A ello contribuye una sensación generalizada de fin de época, incluso de fin de mundo, una atmósfera de estación terminal. Este descrédito del futuro alimenta el menosprecio de la reputación y del trabajo bien hecho. Tenemos prisa, no fijamos la vista, lo razonable nos impacienta. La trinidad posmoderna, desapego, entretenimiento y espectáculo, se presenta como la única salvación posible. La evasión ha pasado a ser la norma, en vez de la excepción.
Todo esto, que padecemos verdaderamente, no quiere constituirse en dictamen exhaustivo de lo que nos ocurre, ni puede ser esgrimido para demonizar la última de las generaciones que se incorpora al baile. Los problemas son de todos. Tampoco es cabal silenciar las ventajas de vivir en una época como la nuestra, sometida a cambios tan trepidantes. No todo es negativo en la liquidez posmoderna. La vida se ha vuelto muy interesante, y el nuestro es un tiempo preñado de oportunidades. Tenemos más posibilidades que nunca de ser libres. Gozamos de un sinfín de comodidades, ventajas con las que ni soñaban nuestros antepasados. Se han producido indiscutibles e irrenunciables avances sociales. Da la impresión de que cada vez somos más intolerantes con lo intolerable. Y tal vez pronto tengamos los medios materiales y los suficientes arrestos para que en el mundo no haya hambre, y se impongan la paz y la justicia. No obstante, solo alcanzaremos la mejor versión posible para este mundo si reconocemos y desarticulamos las amenazas que también traen los nuevos tiempos.

• _DATOS SIN PROCESAR_
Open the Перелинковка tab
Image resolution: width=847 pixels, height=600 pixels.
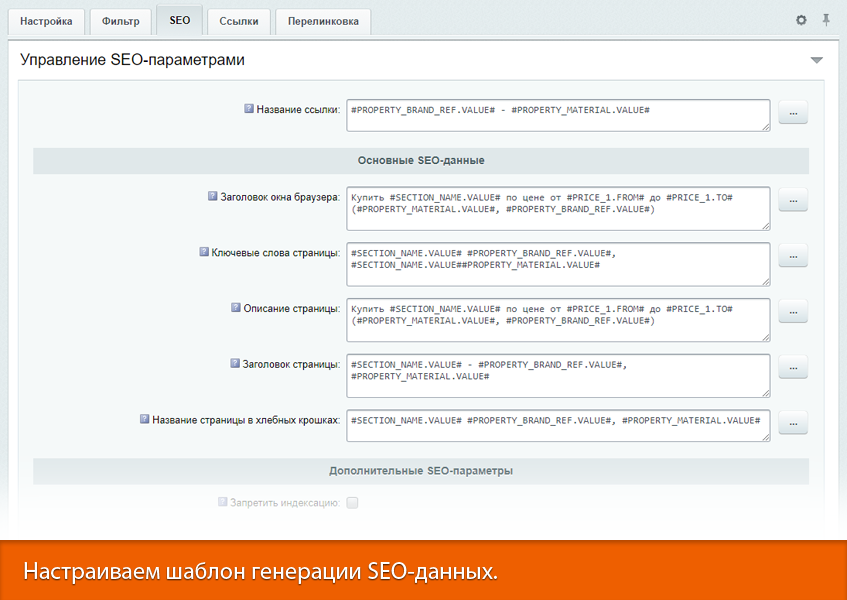point(322,21)
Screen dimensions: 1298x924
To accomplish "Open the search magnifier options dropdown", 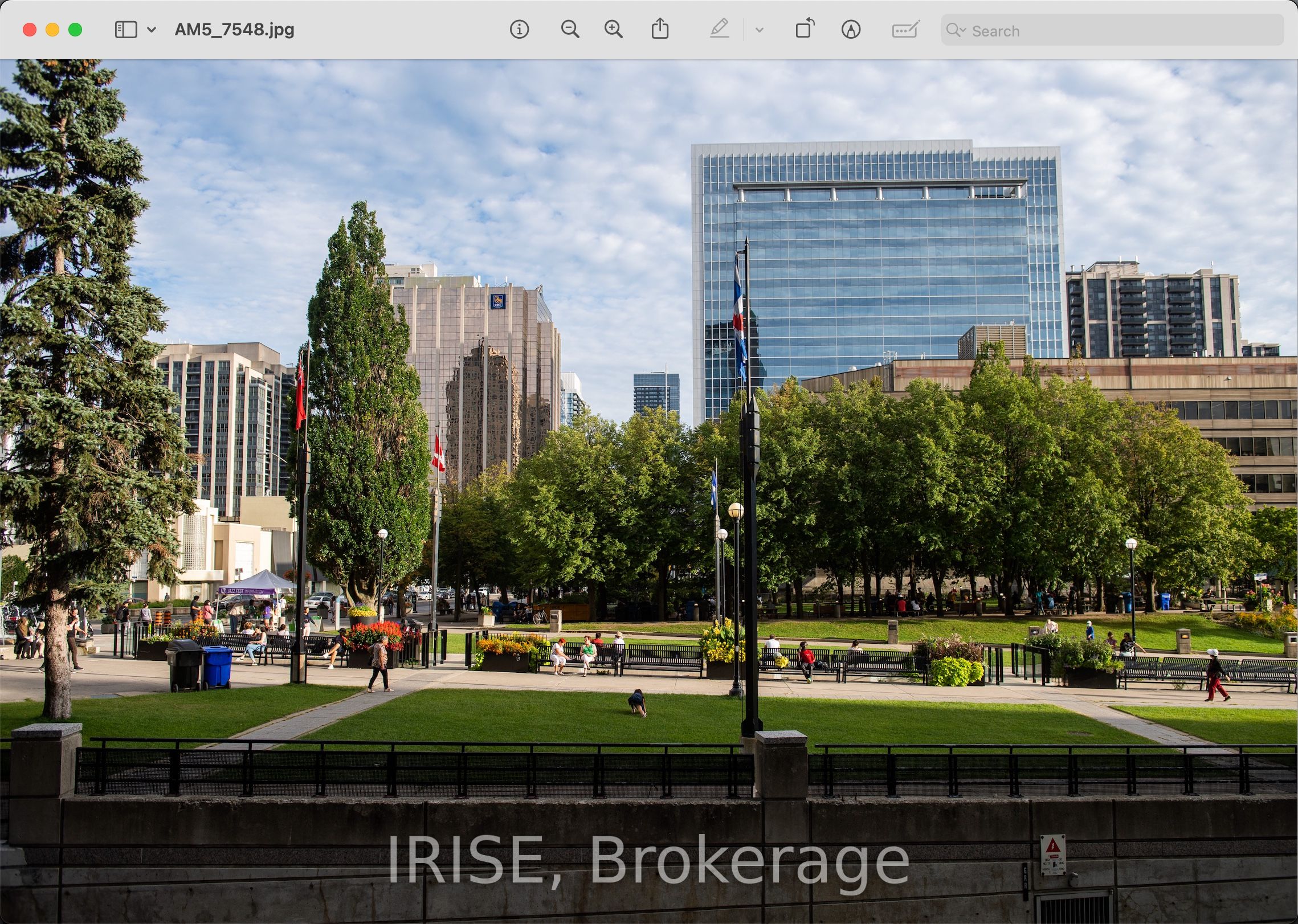I will [956, 30].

• _INSTRUCCIÓN DADA 1_
Según el pasaje sobre la época posmoderna, ¿qué tres elementos forman la "trinidad posmoderna"?
• _INSTRUCCIÓN DADA 2_
Indica si cada afirmación concuerda con el pasaje sobre la época posmoderna y cita las palabras que lo deciden: (a) La evasión se ha convertido en lo habitual. (b) Los problemas descritos se atribuyen a la generación más reciente. (c) Todo en la liquidez posmoderna es negativo.
• _INSTRUCCIÓN DADA 3_
Continúa el pasaje sobre la época posmoderna después de su última oración.

• _RESPUESTA ESCRITA 1_
Desapego, entretenimiento y espectáculo.

• _RESPUESTA ESCRITA 2_
(a) Sí: "La evasión ha pasado a ser la norma, en vez de la excepción."
(b) No: "ni puede ser esgrimido para demonizar la última de las generaciones que se incorpora al baile. Los problemas son de todos."
(c) No: "No todo es negativo en la liquidez posmoderna."

• _RESPUESTA ESCRITA 3_
Vivimos igualmente en la era de la obsolescencia programada y la inextinguible sed de novedades. La economía contemporánea depende por completo de la innovación tecnológica; la cuestión es que esa idea de la incontestable superioridad de lo nuevo se aplica a lo social, despreciándose acríticamente todo lo que no sea reciente. Cuando uno se adentra en el fantástico mundo de lo tecnológico, es fácil deslizarse de la euforia a la arrogancia.
Echemos un momento la vista atrás, y pensemos que el cuidado de la tribu constituyó una especie de paleoprofesionalidad. Los cazadores, recolectores y protectores de la tribu fueron los primeros en desarrollar modos eficientes y efectivos de desempeñar unas labores de las que dependía la subsistencia del grupo. Tales modos y principios vivieron una actualización durante la revolución neolítica. Tanto en uno como en otro caso, desarrollamos durante miles de años una natural veneración por la experiencia, como sedimento de las formas de hacer que funcionan. En la voz y el ejemplo de los experimentados, luego en los libros, más tarde en otros soportes, el ser humano sabe que debe su éxito a la acumulación de saberes y al beneficio de evitar la repetición de errores.